Sep. 3rd, 2003

mmcirvin: (Default)
Hearken, for I am going to teach you how to read the NASA Near Earth Asteroid Current Impact Risks page, and then you will know more than all the world's news organizations combined, for they are morons.

A "Potentially Hazardous Asteroid", or PHA, will frequently have several future close encounters with Earth in which an impact might conceivably happen. As more information comes in, the probabilities of these potential impacts will change, and some may disappear or appear.

The column labeled "Impact Prob. (cum.)" is the cumulative probability of all possible impacts by a given asteroid over the next 100 years. It is NOT the probability of the earliest possible impact by that asteroid. For that, you must go to the page for the individual asteroid and look in the "Impact Probability" column where it intersects the first row of numbers.

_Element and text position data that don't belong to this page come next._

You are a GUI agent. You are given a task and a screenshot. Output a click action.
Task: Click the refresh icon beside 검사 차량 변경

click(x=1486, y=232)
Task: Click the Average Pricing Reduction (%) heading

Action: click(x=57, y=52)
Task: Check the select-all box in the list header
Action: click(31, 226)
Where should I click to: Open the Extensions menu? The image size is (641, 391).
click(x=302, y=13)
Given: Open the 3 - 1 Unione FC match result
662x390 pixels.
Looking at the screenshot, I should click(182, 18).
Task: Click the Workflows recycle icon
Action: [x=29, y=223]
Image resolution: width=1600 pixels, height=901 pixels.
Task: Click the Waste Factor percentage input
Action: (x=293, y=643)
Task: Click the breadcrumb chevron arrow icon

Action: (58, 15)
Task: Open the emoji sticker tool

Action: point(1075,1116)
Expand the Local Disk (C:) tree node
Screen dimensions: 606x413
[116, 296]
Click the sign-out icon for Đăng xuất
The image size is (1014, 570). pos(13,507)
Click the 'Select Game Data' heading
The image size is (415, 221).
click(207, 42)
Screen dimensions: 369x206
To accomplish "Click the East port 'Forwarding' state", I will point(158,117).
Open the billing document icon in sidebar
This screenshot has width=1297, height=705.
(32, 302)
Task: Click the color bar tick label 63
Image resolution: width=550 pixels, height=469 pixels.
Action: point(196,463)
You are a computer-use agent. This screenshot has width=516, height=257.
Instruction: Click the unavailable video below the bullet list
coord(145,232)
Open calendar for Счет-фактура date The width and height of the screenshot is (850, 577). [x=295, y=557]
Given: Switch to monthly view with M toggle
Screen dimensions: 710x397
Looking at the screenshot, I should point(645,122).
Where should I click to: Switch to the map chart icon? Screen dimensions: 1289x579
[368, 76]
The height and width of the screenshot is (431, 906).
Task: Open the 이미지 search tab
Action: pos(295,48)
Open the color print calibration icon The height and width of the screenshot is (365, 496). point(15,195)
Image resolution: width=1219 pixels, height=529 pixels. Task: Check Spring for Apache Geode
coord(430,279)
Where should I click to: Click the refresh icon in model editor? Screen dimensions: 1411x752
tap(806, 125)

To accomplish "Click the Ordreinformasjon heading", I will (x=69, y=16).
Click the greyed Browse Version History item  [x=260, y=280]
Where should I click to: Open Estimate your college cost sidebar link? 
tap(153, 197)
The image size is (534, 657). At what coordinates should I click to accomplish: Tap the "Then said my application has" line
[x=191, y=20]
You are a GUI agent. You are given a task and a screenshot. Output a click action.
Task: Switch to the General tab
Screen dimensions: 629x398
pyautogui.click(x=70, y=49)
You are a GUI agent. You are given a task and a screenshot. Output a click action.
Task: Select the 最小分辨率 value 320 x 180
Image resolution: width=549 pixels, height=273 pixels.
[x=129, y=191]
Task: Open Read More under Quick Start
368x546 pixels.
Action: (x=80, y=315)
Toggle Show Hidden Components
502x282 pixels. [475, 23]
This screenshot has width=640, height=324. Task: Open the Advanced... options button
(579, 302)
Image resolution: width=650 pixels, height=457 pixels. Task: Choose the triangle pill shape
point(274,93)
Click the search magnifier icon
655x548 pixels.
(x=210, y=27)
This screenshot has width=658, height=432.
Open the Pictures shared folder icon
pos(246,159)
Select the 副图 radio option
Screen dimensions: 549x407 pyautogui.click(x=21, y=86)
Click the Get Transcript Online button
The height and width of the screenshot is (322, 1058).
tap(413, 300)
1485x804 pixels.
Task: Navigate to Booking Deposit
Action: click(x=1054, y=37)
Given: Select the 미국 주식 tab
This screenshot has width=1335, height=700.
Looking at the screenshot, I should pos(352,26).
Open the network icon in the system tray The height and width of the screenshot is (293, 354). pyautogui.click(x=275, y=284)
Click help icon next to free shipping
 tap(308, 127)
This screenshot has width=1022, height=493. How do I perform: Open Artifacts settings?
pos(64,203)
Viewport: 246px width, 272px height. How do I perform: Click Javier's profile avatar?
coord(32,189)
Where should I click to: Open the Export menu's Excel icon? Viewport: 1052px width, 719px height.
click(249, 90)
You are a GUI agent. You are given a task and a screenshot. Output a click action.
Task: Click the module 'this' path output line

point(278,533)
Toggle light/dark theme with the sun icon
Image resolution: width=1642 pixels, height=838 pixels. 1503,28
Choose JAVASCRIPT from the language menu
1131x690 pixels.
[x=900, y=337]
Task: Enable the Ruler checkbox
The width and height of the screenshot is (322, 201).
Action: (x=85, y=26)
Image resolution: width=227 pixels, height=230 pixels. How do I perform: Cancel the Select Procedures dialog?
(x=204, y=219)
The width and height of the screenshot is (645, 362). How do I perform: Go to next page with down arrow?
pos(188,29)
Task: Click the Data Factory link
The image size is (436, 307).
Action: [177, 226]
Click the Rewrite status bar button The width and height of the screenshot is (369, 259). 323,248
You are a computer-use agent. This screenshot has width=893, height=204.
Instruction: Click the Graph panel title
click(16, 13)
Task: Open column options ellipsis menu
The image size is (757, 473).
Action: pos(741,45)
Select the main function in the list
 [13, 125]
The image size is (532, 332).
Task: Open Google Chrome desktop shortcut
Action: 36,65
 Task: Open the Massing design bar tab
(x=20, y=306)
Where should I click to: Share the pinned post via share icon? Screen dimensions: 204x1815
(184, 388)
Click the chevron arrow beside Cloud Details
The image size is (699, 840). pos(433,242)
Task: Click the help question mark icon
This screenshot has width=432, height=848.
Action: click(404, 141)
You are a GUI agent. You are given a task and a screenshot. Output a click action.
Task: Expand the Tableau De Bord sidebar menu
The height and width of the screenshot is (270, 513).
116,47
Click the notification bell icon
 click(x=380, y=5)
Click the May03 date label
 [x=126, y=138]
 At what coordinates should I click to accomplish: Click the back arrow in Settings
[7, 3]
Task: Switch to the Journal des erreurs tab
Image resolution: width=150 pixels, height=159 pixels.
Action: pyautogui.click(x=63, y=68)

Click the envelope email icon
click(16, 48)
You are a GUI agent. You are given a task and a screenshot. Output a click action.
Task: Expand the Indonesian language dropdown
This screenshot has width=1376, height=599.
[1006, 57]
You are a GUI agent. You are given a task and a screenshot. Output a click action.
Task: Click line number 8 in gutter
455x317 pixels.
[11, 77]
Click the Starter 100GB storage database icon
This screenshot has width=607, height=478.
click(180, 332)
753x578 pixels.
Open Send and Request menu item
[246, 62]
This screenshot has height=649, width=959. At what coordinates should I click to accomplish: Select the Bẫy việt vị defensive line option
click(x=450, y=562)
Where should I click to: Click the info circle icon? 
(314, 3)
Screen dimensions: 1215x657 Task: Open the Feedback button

The funky Tom Ridge-like color coding (I am almost positive that it was the inspiration for Tom Ridge's threat scale, but it is considerably less nonsensical) is an attempt to convey how freaked out you should be by each individual possibility, based on a number of things (impact probability, how bad it would be if it happened, and, I think, how soon the most probable impacts are). For all potential impactors yet discovered, the answer is at worst "not very".
mmcirvin: (Default)
By the way, that NASA page holds many delights if you look at the really slim probabilities. Hey, how about this two-kilometer-wide asteroid? Chance of impact: about 1 in 2 billion. The sole possible impact date: May 19, 2006. That's so soon that if this turned out to be headed our way there's absolutely no chance we could do anything about it. Size and velocity: enough to do one hell of a lot of damage. The projected yield is 360,000 megatons TNT. This would devastate a huge region, and might even cause a global climatic catastrophe that would kill billions.

Of course, the chance that you'll get killed in a car accident tomorrow is way bigger.
mmcirvin: (Default)
The single best-kept secret at NASA, for some reason, is this Web page, which just lists in one place all Web sites for past, present, and future American space science missions (and others with some NASA involvement), many of them quite obscure. There is buried treasure in there.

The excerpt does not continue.